→ Recorded information:
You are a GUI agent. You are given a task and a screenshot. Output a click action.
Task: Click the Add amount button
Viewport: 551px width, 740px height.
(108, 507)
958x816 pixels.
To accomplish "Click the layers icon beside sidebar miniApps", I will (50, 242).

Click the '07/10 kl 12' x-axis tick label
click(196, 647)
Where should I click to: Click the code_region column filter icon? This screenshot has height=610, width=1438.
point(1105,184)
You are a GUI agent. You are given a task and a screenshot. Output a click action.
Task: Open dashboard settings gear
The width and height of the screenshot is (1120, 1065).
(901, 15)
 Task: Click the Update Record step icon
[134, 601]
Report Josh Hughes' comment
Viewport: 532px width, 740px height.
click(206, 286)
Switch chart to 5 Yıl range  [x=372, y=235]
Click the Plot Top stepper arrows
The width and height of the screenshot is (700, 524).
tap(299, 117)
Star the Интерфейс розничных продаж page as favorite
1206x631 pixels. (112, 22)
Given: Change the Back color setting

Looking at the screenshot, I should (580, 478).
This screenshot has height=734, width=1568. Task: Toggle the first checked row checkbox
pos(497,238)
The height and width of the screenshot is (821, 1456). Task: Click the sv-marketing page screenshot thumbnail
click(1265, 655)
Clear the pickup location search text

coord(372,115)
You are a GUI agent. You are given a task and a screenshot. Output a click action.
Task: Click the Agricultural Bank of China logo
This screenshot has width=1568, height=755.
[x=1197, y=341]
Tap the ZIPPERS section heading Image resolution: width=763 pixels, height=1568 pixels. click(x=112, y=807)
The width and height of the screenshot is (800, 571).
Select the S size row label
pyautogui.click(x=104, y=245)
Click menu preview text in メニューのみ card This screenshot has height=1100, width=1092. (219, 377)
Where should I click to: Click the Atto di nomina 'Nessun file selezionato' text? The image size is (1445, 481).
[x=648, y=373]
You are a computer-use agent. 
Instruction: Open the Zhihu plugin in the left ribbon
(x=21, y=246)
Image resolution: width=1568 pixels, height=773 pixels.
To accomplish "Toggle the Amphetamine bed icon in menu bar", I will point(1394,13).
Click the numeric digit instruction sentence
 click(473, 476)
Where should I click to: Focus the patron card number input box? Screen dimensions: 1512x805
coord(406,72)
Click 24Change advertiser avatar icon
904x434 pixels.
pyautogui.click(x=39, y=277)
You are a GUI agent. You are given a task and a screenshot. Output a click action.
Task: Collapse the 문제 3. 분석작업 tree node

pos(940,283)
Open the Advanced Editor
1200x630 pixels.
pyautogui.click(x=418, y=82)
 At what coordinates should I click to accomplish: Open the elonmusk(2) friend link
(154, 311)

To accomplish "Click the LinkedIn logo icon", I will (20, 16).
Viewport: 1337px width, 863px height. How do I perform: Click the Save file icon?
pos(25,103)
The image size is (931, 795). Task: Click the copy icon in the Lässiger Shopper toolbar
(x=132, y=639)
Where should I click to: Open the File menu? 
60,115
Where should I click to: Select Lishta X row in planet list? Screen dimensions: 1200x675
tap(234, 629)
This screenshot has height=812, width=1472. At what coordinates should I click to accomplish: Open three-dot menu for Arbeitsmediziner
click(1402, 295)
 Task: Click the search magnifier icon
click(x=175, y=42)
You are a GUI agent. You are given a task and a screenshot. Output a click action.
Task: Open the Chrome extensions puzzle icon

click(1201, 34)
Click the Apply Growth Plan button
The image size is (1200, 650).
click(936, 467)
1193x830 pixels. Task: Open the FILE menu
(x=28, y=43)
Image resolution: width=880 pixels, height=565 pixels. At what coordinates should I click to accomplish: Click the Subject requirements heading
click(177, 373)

→ Task description:
Return each line of the records above that contains the string "menu". Case matters.

→ Worked solution:
Click menu preview text in メニューのみ card This screenshot has height=1100, width=1092. (219, 377)
To accomplish "Toggle the Amphetamine bed icon in menu bar", I will point(1394,13).
Where should I click to: Open the File menu? 
This screenshot has height=812, width=1472. At what coordinates should I click to accomplish: Open three-dot menu for Arbeitsmediziner
1193x830 pixels. Task: Open the FILE menu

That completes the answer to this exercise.